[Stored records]
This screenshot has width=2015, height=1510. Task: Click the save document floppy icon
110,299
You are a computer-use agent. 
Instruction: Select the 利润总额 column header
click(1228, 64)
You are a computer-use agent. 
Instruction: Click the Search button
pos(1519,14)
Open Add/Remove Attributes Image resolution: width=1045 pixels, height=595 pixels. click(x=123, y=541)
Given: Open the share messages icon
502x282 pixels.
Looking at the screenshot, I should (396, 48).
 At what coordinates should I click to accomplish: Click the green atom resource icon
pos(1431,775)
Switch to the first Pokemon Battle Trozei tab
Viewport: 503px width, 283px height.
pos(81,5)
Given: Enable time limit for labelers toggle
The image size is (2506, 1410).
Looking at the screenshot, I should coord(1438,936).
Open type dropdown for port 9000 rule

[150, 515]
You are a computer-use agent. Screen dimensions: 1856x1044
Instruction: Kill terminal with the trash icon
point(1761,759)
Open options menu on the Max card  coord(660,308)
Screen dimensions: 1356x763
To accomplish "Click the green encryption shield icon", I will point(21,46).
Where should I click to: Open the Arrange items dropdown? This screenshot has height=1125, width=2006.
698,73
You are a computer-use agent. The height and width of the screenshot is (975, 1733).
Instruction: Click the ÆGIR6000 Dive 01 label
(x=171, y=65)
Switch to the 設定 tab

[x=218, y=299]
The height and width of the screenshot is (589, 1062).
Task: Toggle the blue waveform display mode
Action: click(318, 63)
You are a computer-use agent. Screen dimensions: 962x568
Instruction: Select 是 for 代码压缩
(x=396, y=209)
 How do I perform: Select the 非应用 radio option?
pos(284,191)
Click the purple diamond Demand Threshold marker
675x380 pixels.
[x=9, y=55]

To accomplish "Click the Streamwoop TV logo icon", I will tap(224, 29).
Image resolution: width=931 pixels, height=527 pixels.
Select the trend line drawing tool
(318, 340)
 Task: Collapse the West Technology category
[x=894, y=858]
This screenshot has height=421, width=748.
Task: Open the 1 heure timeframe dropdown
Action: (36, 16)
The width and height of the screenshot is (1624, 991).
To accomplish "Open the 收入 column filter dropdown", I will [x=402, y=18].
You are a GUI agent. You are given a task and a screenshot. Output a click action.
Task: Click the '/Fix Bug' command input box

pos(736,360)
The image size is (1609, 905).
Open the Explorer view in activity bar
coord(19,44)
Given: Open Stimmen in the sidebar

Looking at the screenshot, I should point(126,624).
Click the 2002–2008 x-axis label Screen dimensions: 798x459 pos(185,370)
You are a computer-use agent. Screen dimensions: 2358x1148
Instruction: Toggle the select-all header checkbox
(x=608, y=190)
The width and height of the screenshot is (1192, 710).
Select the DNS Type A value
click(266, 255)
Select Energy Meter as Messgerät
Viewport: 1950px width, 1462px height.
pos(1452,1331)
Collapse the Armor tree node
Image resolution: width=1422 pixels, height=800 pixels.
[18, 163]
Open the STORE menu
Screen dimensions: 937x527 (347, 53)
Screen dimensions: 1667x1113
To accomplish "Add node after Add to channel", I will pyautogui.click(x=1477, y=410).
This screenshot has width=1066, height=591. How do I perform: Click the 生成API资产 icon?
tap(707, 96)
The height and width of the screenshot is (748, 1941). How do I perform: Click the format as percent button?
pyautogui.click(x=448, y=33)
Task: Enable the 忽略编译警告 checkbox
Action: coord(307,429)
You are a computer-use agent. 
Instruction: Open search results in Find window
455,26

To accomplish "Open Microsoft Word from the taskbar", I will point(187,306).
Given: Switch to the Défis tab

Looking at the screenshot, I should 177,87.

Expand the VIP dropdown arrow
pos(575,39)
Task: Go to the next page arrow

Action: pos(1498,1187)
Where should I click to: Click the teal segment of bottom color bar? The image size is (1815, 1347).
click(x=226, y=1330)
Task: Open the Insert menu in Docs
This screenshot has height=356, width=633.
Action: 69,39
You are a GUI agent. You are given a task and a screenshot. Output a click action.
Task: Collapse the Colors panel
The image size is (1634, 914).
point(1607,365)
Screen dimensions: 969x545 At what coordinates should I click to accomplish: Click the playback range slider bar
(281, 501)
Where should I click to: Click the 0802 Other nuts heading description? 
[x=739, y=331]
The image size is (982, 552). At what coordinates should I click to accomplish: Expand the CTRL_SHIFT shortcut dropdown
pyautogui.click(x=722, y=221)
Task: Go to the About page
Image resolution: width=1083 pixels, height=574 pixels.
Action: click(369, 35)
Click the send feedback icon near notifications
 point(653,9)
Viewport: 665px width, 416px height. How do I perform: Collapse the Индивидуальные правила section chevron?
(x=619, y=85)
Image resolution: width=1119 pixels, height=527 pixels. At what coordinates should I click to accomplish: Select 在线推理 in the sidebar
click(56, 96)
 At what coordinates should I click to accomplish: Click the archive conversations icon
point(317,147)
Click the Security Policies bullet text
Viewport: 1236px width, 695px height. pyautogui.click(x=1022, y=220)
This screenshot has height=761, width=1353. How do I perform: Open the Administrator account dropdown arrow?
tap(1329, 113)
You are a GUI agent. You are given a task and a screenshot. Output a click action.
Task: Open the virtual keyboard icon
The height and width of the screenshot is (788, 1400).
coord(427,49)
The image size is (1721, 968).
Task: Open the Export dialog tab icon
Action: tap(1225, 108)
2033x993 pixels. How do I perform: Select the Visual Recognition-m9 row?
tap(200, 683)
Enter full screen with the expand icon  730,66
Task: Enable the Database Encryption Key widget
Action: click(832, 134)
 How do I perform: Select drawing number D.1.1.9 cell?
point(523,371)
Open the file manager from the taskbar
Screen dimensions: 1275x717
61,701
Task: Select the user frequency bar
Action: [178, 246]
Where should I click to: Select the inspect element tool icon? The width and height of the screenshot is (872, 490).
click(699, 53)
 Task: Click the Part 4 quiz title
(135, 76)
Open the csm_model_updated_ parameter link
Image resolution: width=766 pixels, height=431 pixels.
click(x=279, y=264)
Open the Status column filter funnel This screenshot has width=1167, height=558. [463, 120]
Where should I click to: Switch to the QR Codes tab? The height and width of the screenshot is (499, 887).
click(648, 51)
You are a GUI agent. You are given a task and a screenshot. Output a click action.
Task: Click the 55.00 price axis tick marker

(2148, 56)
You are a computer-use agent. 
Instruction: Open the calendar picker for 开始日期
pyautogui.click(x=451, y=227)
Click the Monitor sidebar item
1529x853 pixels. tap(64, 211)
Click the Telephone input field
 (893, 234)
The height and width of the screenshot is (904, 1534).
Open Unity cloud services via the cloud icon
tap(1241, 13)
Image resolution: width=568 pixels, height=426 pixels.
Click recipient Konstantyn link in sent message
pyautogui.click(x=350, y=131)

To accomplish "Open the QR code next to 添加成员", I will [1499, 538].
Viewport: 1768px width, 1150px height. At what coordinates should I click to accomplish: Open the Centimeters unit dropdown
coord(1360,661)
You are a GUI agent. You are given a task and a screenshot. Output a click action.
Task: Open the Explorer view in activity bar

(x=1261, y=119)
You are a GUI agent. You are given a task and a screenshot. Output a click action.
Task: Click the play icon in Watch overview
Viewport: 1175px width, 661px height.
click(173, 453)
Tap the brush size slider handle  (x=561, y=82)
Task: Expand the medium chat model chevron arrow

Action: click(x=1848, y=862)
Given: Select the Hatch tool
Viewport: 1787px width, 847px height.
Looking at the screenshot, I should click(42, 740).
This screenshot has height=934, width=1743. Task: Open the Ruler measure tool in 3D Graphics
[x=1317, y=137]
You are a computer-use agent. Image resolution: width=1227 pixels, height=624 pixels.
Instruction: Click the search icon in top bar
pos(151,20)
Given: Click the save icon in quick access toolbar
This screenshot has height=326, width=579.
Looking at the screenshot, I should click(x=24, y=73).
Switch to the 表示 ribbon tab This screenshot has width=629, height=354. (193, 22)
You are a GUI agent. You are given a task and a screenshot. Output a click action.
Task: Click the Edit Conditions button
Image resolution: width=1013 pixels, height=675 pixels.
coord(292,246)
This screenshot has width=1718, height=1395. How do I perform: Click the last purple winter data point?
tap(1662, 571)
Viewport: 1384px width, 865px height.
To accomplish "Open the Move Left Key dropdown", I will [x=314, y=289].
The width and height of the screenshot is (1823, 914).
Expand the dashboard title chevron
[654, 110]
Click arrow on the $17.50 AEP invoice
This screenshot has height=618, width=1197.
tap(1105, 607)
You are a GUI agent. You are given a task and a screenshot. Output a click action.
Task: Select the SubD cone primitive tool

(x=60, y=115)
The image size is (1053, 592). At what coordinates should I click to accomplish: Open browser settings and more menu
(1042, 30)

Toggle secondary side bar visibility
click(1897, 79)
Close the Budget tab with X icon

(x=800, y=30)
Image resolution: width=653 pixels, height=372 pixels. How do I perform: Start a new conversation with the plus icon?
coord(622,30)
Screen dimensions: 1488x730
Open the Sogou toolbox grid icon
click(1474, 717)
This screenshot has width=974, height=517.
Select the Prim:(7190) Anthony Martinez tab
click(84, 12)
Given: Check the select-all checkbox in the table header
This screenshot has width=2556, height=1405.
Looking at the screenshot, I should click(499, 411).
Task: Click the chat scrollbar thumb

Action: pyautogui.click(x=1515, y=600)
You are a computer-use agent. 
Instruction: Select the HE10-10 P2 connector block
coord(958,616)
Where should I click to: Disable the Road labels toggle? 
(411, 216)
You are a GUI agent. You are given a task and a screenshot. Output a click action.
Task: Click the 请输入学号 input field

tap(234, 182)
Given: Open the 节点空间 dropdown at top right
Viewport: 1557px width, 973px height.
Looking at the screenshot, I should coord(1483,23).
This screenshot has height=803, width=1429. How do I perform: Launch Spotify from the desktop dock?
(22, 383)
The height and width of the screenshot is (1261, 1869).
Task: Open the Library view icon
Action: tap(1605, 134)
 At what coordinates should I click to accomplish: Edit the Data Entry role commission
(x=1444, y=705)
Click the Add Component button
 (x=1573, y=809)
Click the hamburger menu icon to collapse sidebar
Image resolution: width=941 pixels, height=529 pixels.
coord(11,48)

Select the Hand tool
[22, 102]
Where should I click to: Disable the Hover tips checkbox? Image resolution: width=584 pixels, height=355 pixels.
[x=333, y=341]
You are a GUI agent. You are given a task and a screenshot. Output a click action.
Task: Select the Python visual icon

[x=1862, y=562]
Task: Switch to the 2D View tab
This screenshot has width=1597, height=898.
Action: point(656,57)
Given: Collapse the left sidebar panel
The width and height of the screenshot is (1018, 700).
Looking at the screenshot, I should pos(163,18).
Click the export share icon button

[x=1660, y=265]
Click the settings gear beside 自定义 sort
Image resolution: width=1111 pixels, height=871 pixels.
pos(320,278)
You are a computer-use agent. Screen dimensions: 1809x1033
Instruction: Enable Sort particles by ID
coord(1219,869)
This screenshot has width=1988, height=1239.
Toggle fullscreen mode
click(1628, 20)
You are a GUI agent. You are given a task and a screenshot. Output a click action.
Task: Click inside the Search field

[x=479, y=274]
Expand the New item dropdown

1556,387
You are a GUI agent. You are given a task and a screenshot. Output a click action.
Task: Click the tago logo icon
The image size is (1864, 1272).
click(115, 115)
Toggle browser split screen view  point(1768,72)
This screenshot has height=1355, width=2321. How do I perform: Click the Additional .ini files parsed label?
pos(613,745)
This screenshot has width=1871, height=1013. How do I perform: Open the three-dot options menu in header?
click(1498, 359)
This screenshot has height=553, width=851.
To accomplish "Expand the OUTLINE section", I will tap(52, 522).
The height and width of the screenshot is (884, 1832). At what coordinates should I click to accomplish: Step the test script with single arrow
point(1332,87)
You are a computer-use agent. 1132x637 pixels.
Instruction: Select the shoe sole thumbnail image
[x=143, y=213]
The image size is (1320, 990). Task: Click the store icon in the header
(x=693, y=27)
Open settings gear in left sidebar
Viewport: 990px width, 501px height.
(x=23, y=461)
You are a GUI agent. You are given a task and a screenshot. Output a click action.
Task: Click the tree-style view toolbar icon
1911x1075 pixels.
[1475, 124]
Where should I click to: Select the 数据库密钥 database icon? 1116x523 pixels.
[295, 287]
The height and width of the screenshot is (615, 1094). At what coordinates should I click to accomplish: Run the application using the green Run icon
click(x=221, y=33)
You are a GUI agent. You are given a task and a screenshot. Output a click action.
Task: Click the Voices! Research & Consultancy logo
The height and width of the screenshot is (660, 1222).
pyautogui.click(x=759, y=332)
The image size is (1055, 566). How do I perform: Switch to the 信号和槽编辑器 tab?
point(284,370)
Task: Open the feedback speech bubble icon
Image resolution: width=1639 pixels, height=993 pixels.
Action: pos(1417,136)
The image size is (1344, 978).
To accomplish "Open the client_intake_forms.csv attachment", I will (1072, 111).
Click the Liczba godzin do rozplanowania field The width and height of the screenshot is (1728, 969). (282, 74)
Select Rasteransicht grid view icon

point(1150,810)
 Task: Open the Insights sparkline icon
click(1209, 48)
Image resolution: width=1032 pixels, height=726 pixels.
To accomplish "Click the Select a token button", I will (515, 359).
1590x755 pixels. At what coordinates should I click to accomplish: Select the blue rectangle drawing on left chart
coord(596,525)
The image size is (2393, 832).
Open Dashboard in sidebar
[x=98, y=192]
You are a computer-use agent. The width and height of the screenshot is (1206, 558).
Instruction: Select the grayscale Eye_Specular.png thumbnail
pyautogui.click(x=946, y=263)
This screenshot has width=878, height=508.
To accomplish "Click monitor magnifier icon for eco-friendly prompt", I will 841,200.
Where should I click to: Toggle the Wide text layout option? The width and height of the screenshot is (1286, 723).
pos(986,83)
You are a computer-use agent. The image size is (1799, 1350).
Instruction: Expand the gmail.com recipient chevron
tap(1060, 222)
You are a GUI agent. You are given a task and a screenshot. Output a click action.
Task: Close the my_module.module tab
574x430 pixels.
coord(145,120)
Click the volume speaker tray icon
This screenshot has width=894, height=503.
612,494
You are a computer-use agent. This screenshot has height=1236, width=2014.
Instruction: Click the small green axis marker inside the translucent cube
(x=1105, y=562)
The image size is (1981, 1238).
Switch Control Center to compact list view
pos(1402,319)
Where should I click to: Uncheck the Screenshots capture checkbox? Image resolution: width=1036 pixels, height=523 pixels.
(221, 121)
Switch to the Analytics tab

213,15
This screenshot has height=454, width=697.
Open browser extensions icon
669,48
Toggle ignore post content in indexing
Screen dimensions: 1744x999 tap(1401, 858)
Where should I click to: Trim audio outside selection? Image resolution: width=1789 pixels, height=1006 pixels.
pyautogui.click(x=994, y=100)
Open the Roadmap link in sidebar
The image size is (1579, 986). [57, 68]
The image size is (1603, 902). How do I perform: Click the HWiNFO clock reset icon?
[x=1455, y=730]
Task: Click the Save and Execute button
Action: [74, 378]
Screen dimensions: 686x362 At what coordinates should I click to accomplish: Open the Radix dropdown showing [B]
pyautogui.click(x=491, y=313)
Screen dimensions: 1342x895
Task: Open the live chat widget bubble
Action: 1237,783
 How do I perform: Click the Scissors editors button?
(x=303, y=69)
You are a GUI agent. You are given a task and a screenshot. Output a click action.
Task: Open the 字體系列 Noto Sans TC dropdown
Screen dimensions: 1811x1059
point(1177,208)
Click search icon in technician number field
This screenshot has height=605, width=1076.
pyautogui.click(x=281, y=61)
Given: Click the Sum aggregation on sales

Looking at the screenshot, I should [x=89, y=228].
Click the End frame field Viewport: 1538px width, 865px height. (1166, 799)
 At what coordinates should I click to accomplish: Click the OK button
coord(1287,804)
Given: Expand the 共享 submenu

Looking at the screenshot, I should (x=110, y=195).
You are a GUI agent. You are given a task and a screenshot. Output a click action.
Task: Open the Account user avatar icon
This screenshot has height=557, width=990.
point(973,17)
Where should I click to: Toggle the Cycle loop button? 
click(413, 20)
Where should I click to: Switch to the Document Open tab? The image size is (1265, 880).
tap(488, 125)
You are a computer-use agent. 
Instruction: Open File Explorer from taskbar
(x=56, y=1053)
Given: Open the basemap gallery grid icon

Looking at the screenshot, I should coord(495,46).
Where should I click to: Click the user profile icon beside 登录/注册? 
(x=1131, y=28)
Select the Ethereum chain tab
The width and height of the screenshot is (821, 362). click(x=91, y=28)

▶ [Brief]: In the data above, retype exactly and only the lines between the one holding "This screenshot has width=1988, height=1239." and the one holding "Toggle browser split", inclusive.

▶ [Reply]:
This screenshot has width=1988, height=1239.
Toggle fullscreen mode
click(1628, 20)
You are a GUI agent. You are given a task and a screenshot. Output a click action.
Task: Click inside the Search field

[x=479, y=274]
Expand the New item dropdown

1556,387
You are a GUI agent. You are given a task and a screenshot. Output a click action.
Task: Click the tago logo icon
The image size is (1864, 1272).
click(115, 115)
Toggle browser split screen view  point(1768,72)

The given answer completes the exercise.